Stefano Bandecchi, Presidente della Provincia, ha diffuso oggi una nota ufficiale in cui comunica la propria decisione di astenersi temporaneamente dalla firma di ogni provvedimento. La scelta arriva in seguito alle indagini giudiziarie che lo vedono coinvolto insieme a un dirigente della Provincia, e viene motivata dalla necessità di tutelare l’immagine dell’ente in attesa dei primi sviluppi investigativi disposti dalla Procura della Repubblica.
Nella dichiarazione, Bandecchi spiega di aver preso questa decisione “in forma cautelativa“, nelle more della definizione delle procedure legate ai nuovi assetti organizzativi dell’amministrazione provinciale. Il provvedimento di autosospensione dalle firme, secondo quanto riportato nella nota, risponde a un criterio di prudenza istituzionale, volto a evitare che la vicenda giudiziaria possa ripercuotersi sull’attività ordinaria dell’ente.
Le parole del Presidente
Nel testo diffuso, il Presidente della Provincia sottolinea come la propria astensione sia legata strettamente alla fase iniziale dell’inchiesta, in attesa che gli inquirenti possano fare chiarezza sui fatti contestati. Bandecchi esprime inoltre l’auspicio che le autorità inquirenti possano giungere “velocemente a delle conclusioni”, definendo la vicenda un “sgradevolissimo e infamante episodio”.
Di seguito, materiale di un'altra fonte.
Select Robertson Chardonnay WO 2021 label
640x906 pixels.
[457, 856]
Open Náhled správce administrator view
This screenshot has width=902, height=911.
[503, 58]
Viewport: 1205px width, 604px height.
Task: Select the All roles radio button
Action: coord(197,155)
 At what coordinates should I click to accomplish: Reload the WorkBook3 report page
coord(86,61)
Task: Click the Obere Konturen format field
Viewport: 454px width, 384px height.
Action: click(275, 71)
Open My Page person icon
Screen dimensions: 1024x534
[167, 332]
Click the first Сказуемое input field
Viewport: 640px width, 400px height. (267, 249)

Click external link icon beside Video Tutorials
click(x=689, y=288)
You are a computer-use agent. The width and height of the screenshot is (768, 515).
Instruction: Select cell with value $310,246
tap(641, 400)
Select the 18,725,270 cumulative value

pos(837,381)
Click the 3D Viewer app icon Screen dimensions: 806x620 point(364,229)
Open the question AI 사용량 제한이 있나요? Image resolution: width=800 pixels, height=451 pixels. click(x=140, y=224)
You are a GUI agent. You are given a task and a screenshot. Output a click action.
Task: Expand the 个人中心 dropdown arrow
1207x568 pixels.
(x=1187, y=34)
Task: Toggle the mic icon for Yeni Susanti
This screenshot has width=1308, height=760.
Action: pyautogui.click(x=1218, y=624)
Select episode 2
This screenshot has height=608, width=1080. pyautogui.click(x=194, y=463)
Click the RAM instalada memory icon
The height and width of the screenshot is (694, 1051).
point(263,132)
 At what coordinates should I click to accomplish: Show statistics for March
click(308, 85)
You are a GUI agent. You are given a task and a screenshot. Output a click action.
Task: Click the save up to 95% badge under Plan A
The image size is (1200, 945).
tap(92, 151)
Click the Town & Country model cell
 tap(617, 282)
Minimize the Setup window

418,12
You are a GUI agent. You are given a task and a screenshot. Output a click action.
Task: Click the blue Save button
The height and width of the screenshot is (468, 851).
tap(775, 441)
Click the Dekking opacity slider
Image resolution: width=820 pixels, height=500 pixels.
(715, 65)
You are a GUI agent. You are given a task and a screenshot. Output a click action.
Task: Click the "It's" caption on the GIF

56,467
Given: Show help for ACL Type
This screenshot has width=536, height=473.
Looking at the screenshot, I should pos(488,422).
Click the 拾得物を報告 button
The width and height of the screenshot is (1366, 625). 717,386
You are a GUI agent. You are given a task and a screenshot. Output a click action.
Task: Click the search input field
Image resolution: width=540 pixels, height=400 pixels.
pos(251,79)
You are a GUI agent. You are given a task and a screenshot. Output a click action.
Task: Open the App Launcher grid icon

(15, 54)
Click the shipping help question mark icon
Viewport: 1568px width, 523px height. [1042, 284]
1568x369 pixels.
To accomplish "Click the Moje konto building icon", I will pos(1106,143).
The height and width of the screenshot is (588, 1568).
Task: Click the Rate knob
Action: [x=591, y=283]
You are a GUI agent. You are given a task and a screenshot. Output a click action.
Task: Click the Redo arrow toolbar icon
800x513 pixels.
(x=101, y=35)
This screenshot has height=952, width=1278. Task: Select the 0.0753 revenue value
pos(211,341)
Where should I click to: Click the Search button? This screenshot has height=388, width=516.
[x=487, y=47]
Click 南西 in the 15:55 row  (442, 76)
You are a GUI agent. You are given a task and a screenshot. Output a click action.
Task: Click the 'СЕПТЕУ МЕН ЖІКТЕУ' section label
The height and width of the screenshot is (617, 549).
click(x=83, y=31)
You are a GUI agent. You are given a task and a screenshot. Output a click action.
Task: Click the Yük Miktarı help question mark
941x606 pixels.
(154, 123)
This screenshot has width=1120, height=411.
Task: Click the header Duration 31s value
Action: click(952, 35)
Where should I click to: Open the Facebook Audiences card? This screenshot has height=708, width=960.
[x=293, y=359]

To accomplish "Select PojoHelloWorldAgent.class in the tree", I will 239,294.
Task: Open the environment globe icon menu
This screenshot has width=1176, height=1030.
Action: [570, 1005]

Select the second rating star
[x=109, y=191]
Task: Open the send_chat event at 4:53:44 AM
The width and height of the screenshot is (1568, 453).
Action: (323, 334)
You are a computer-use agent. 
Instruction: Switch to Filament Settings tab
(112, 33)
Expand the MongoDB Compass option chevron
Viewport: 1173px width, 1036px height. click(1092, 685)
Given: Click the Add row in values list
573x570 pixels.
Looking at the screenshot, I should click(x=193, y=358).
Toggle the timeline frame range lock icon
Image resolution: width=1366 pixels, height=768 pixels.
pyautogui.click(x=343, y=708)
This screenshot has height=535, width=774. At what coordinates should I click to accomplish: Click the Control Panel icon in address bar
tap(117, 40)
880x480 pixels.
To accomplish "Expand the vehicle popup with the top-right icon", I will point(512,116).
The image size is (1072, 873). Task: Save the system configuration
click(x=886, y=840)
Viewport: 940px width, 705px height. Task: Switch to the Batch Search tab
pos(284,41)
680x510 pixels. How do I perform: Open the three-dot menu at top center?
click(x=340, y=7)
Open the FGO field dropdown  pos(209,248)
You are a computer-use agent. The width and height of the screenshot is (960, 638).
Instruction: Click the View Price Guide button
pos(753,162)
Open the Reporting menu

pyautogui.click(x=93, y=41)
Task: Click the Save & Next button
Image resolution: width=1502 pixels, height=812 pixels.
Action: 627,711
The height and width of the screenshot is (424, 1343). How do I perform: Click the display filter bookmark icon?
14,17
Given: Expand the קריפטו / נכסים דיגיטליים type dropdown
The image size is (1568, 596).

La nota ufficiale, riportata integralmente, recita: “Alla luce dei fatti giudiziari che mi vedono coinvolto insieme al dirigente della Provincia, e nelle more della definizione delle procedure dei nuovi assetti organizzativi necessari alla tutela dell’immagine della Provincia, in attesa delle prime risultanze delle indagini della Procura della Repubblica, mi asterrò in forma cautelativa dalla firma di ogni provvedimento. Mi auguro che le autorità preposte alle indagini arrivino velocemente a delle conclusioni al fine di chiarire questo sgradevolissimo e infamante episodio”.
I riflessi sull’attività amministrativa
La decisione di sospendere la firma degli atti apre interrogativi sulla gestione ordinaria dell’ente nel breve periodo, considerando che il Presidente ha annunciato anche la necessità di ridefinire gli assetti organizzativi interni. Non è ancora chiaro, al momento della diffusione della nota, chi assumerà temporaneamente le funzioni di firma né quale sarà la durata prevista di questa fase di transizione.
L’inchiesta della Procura della Repubblica, che ha portato al coinvolgimento sia del Presidente sia del dirigente provinciale, resta al centro dell’attenzione pubblica e istituzionale. Nella nota non vengono forniti ulteriori dettagli sui capi d’imputazione o sulla natura specifica delle contestazioni, mentre Bandecchi ribadisce la propria fiducia nell’operato degli inquirenti, auspicando tempi rapidi per la conclusione degli accertamenti.